::: RECORDS SUPPLIED

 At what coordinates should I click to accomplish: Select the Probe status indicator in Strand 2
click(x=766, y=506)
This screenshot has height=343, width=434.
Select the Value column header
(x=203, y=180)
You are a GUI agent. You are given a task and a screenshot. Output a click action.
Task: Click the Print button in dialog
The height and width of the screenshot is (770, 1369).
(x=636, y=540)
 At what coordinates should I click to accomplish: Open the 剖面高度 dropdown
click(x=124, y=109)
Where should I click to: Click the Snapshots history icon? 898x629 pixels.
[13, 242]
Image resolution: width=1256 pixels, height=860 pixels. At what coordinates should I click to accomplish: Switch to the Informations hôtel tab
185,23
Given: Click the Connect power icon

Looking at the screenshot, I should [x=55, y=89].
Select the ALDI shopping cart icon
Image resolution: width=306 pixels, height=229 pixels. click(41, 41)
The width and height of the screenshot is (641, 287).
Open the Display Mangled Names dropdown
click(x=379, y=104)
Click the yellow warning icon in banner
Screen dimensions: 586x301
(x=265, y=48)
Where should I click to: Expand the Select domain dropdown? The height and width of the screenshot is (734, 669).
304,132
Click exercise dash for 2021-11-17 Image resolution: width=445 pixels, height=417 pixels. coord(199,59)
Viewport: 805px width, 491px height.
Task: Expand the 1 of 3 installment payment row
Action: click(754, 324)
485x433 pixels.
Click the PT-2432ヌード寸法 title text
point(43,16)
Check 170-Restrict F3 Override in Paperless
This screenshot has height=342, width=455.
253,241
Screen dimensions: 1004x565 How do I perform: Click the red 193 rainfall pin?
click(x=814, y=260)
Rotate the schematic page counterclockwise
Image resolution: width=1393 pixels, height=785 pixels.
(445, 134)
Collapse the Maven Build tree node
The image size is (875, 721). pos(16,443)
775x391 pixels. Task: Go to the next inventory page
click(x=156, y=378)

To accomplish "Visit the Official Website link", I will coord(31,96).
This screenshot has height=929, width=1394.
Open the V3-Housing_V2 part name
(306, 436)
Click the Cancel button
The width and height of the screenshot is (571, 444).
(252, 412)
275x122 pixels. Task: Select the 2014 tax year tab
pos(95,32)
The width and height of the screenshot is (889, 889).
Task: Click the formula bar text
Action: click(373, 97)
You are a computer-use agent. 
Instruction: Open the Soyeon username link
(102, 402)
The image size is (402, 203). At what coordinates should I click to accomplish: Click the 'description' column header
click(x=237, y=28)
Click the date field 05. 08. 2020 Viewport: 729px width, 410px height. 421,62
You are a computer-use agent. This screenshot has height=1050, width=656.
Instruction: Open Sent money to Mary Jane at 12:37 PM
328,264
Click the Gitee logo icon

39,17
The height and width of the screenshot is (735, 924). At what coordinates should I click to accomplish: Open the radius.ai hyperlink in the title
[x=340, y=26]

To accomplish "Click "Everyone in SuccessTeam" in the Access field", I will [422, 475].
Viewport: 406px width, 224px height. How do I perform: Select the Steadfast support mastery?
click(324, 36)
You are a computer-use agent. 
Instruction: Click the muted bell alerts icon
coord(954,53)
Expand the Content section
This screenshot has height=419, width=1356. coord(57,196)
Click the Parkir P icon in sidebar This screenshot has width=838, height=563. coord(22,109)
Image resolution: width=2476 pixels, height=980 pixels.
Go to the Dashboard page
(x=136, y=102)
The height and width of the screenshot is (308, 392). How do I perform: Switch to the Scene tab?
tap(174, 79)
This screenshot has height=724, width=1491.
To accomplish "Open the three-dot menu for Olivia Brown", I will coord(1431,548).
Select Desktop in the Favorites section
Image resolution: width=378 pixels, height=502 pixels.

::::::

> DESCRIPTION OF THE TASK
Please transcribe the material above in full, keeping every character intact.

> SOLUTION
 At what coordinates should I click to accomplish: Select the Probe status indicator in Strand 2
click(x=766, y=506)
This screenshot has height=343, width=434.
Select the Value column header
(x=203, y=180)
You are a GUI agent. You are given a task and a screenshot. Output a click action.
Task: Click the Print button in dialog
The height and width of the screenshot is (770, 1369).
(x=636, y=540)
 At what coordinates should I click to accomplish: Open the 剖面高度 dropdown
click(x=124, y=109)
Where should I click to: Click the Snapshots history icon? 898x629 pixels.
[13, 242]
Image resolution: width=1256 pixels, height=860 pixels. At what coordinates should I click to accomplish: Switch to the Informations hôtel tab
185,23
Given: Click the Connect power icon

Looking at the screenshot, I should [x=55, y=89].
Select the ALDI shopping cart icon
Image resolution: width=306 pixels, height=229 pixels. click(41, 41)
The width and height of the screenshot is (641, 287).
Open the Display Mangled Names dropdown
click(x=379, y=104)
Click the yellow warning icon in banner
Screen dimensions: 586x301
(x=265, y=48)
Where should I click to: Expand the Select domain dropdown? The height and width of the screenshot is (734, 669).
304,132
Click exercise dash for 2021-11-17 Image resolution: width=445 pixels, height=417 pixels. coord(199,59)
Viewport: 805px width, 491px height.
Task: Expand the 1 of 3 installment payment row
Action: click(754, 324)
485x433 pixels.
Click the PT-2432ヌード寸法 title text
point(43,16)
Check 170-Restrict F3 Override in Paperless
This screenshot has height=342, width=455.
253,241
Screen dimensions: 1004x565 How do I perform: Click the red 193 rainfall pin?
click(x=814, y=260)
Rotate the schematic page counterclockwise
Image resolution: width=1393 pixels, height=785 pixels.
(445, 134)
Collapse the Maven Build tree node
The image size is (875, 721). pos(16,443)
775x391 pixels. Task: Go to the next inventory page
click(x=156, y=378)

To accomplish "Visit the Official Website link", I will coord(31,96).
This screenshot has height=929, width=1394.
Open the V3-Housing_V2 part name
(306, 436)
Click the Cancel button
The width and height of the screenshot is (571, 444).
(252, 412)
275x122 pixels. Task: Select the 2014 tax year tab
pos(95,32)
The width and height of the screenshot is (889, 889).
Task: Click the formula bar text
Action: click(373, 97)
You are a computer-use agent. 
Instruction: Open the Soyeon username link
(102, 402)
The image size is (402, 203). At what coordinates should I click to accomplish: Click the 'description' column header
click(x=237, y=28)
Click the date field 05. 08. 2020 Viewport: 729px width, 410px height. 421,62
You are a computer-use agent. This screenshot has height=1050, width=656.
Instruction: Open Sent money to Mary Jane at 12:37 PM
328,264
Click the Gitee logo icon

39,17
The height and width of the screenshot is (735, 924). At what coordinates should I click to accomplish: Open the radius.ai hyperlink in the title
[x=340, y=26]

To accomplish "Click "Everyone in SuccessTeam" in the Access field", I will [422, 475].
Viewport: 406px width, 224px height. How do I perform: Select the Steadfast support mastery?
click(324, 36)
You are a computer-use agent. 
Instruction: Click the muted bell alerts icon
coord(954,53)
Expand the Content section
This screenshot has height=419, width=1356. coord(57,196)
Click the Parkir P icon in sidebar This screenshot has width=838, height=563. coord(22,109)
Image resolution: width=2476 pixels, height=980 pixels.
Go to the Dashboard page
(x=136, y=102)
The height and width of the screenshot is (308, 392). How do I perform: Switch to the Scene tab?
tap(174, 79)
This screenshot has height=724, width=1491.
To accomplish "Open the three-dot menu for Olivia Brown", I will coord(1431,548).
Select Desktop in the Favorites section
Image resolution: width=378 pixels, height=502 pixels.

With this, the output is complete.